Le beau-père vint de la campagne pour lui rendre visite ; le gendre le méprisait parce qu’il était pauvre et refusait même de lui parler, mais il pâlit plus tard de regret lorsqu’il apprit la vérité…

Javier était stupéfait. Le « réalisateur » dont il rêvait de s’associer traitait son beau-père paysan avec une déférence absolue.

Don Pedro sourit et expliqua calmement :
« Je ne voulais pas me vanter, mais depuis des années, j’investis mes économies auprès de quelques connaissances pour bâtir cette entreprise. Alejandro en est le PDG. Cette fois, je suis venu non seulement rendre visite à ma fille, mais aussi pour discuter de l’ouverture d’une nouvelle succursale en ville. Je pensais vous le présenter pour voir si nous pourrions collaborer… »

Le corps de Javier s’effondra. Il se souvint de son indifférence, des réponses sèches qu’elle avait données, du mépris dans son regard.
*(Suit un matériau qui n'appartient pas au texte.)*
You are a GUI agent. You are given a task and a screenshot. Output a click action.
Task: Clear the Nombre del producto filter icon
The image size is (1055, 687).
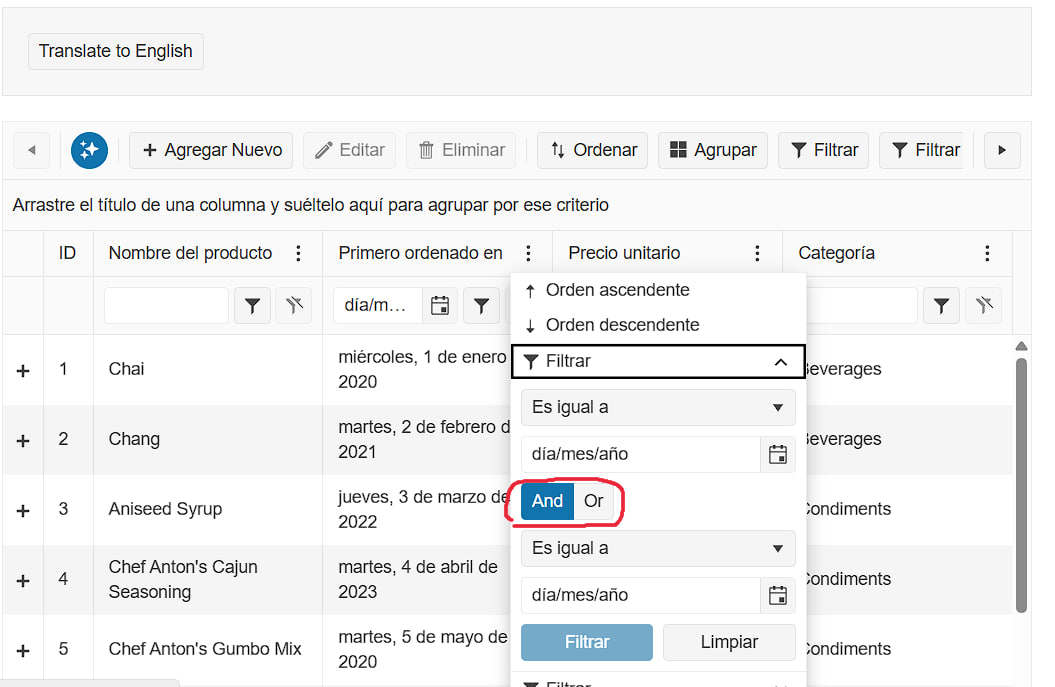coord(293,306)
Seul subsistait un profond regret. Il balbutia : «
Pardonnez-moi, Don Pedro… Je ne savais pas… »

Le beau-père soupira et dit lentement :
« Je n’ai pas besoin que tu me respectes pour l’argent. Je veux juste que tu aimes ma fille et que tu apprécies ta famille. Mais aujourd’hui, j’ai clairement vu ce qui te pèse le plus. »

Il se leva, ramassa son vieux sac à dos et s’apprêta à partir. María fondit en larmes et tenta d’arrêter son père. Javier, lui, pâlit et se lamenta. L’occasion en or lui avait filé entre les doigts à cause de son orgueil et de son mépris.
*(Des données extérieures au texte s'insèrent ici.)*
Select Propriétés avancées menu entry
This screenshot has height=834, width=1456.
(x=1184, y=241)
Cette nuit-là, le silence retomba dans la maison. Javier, abattu, comprit que la véritable richesse ne résidait pas dans un costume élégant, ni dans un portefeuille bien garni, ni dans une voiture de luxe, mais dans la gentillesse et la dignité des gens. Et il comprit qu’il avait perdu non seulement une opportunité commerciale, mais aussi la confiance de sa femme et le respect de son beau-père : le modeste agriculteur qui était en réalité l’actionnaire majoritaire de l’entreprise pour laquelle il avait tant rêvé de travailler.